Brilliantレーベルの3枚組格安ボックスからの1枚。
ショスタコーヴィチの天才というのは彼がどんな方向からも攻める術を持っていることだろう。上記のいずれの音楽を聴いても、作曲者名を伏せられていたら余程の通でない限り当てられないかもしれない。
それは三次元と五次元の違いくらい作風を異にする。しかしながら、それでいて物質的精神的両面を確実にカバーするのが彼の手段でもあった。
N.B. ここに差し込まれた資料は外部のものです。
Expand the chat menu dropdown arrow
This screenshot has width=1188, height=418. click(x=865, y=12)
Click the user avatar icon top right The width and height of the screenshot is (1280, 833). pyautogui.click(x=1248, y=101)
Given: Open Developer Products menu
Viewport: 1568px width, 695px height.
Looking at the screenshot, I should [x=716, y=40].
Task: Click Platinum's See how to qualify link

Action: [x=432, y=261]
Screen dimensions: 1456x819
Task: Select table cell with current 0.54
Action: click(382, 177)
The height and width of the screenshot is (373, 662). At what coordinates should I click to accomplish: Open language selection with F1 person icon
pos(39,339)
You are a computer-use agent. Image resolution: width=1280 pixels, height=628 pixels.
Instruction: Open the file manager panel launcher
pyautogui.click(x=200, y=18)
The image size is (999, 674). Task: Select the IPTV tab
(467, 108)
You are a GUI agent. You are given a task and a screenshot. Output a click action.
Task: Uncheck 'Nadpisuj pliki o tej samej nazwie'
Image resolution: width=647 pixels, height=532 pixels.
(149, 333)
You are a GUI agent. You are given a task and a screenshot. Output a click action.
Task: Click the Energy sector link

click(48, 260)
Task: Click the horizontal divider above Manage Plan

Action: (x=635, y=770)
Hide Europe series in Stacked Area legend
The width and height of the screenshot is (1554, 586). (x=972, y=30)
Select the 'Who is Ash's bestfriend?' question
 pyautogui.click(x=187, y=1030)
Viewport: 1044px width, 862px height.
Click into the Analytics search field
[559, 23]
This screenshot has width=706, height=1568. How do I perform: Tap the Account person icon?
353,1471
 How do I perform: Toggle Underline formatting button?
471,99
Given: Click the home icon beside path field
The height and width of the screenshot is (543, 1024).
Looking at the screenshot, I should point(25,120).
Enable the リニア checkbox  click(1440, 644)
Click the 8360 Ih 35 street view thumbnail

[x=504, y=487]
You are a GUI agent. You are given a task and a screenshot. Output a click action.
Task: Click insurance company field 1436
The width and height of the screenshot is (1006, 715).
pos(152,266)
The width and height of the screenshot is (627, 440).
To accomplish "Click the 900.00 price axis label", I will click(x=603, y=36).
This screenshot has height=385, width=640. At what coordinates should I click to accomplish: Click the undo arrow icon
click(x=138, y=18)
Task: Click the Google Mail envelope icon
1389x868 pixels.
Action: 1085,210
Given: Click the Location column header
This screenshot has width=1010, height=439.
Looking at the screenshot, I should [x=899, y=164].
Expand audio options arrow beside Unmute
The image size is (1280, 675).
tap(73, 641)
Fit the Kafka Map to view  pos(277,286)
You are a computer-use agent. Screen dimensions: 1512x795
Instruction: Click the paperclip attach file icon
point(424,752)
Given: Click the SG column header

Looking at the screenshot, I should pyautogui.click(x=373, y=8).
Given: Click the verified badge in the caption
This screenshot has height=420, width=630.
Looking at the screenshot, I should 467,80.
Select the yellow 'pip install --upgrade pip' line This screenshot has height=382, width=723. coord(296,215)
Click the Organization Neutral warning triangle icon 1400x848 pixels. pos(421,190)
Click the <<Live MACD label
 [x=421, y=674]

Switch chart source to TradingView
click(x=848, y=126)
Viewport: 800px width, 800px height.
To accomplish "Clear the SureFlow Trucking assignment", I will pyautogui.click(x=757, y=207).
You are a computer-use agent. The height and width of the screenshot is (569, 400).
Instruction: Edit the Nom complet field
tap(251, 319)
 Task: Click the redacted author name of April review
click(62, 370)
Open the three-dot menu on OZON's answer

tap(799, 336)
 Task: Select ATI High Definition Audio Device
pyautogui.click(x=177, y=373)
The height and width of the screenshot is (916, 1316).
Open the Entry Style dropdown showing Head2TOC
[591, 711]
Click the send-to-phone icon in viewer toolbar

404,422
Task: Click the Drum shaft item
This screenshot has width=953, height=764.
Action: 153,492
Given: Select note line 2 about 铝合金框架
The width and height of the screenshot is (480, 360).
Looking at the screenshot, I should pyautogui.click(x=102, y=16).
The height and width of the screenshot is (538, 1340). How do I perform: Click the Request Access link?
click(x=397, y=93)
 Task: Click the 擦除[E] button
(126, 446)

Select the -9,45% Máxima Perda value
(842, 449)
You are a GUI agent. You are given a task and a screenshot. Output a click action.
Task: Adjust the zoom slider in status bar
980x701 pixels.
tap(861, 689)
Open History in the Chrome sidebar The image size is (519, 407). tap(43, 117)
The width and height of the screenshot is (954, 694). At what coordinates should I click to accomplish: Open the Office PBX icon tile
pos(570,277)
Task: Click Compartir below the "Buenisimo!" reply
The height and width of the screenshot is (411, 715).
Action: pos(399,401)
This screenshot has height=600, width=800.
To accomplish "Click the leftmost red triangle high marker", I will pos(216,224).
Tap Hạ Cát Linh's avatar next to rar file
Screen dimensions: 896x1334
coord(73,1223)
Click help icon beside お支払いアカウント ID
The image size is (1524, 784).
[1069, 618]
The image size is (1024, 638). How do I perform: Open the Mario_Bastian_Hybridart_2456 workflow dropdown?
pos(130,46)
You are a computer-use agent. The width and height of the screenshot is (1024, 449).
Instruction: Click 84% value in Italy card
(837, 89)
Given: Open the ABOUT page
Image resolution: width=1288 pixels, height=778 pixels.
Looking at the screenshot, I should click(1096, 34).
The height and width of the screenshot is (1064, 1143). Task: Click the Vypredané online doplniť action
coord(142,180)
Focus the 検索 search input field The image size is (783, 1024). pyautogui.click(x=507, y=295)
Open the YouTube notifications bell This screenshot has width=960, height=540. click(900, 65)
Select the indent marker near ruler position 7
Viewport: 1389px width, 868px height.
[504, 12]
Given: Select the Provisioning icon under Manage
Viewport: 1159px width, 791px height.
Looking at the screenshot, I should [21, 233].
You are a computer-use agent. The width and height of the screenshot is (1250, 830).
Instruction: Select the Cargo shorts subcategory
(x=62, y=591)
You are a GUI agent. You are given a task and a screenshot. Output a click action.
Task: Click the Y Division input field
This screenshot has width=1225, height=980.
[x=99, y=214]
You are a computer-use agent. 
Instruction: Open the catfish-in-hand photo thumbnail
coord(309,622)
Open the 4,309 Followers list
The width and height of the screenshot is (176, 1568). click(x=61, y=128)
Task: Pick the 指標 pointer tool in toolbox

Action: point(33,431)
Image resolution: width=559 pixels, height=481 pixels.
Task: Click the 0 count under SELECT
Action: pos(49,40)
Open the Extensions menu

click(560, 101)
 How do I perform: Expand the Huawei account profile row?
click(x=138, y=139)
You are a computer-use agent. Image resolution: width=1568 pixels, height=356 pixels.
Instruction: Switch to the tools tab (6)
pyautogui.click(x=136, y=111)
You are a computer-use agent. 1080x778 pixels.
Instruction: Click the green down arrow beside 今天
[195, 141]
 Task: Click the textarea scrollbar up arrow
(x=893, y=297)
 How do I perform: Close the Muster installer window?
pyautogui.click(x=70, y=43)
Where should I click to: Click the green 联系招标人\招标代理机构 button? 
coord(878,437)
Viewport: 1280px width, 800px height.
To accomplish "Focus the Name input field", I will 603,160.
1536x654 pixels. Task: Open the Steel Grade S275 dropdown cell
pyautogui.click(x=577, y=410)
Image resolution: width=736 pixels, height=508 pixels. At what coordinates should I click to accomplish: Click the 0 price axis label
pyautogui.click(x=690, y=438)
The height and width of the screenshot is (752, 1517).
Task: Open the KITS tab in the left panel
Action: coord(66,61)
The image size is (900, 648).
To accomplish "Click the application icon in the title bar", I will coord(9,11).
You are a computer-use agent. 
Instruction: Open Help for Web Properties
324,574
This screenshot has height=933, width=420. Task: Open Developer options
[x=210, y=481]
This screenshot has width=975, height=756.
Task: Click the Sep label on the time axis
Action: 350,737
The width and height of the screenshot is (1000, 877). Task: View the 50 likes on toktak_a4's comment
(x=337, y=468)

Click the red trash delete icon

その能力が備わっていたからこそ、社会主義リアリズムの要求にも即座に応えられたのだし、それによって長く生き多くの作品を世に送り出せたということだ。
ところで、バードやエリントン、あるいはマイルスなどはショスタコーヴィチのジャズ組曲は知っていたのだろうか?僕には本国アメリカ以上のジャズっぽいジャズが聴こえてならない(これらの作品を聴いていわゆる1950年以降のモダン・ジャズは大衆音楽ではなく、芸術音楽に昇華しているのだとあらためて確信した)。場末のジャズ音楽の低俗さ(?笑)も人間には必要な部分。
ショスタコーヴィチは天才である。
こんばんは。
そうすると、私はジャズとの関係で、またラヴェルを持って来たくなります(笑)。
ラヴェル:ヴァイオリン・ソナタ
パトリシア・コパチンスカヤ(ヴァイオリン)
ファジル・サイ(ピアノ)
http://www.hmv.co.jp/product/detail/2804965
ラヴェル:ピアノ協奏曲、左手のためのピアノ協奏曲 フランソワ(ピアノ)、クリュイタンス&パリ音楽院管弦楽団
http://www.hmv.co.jp/product/detail/4232809
(ついに誘惑に負けて、クリュイタンス&パリ音楽院管弦楽団 の出てるSACD、本日全部買ってしまったのです!!)
>雅之様
この音盤、以前お借りして聴きましたがとても素晴らしいですよね。
>ついに誘惑に負けて、クリュイタンス&パリ音楽院管弦楽団 の出てるSACD、本日全部買ってしまったのです!!
お互い煩悩には勝てませんね(笑)
しかし、いいのです。聖人君子じゃあるまいし・・・(笑)
ジャズとは最も人間臭いドラマです。
その意味で、ショスタコとラヴェルは双璧のように思えてきました。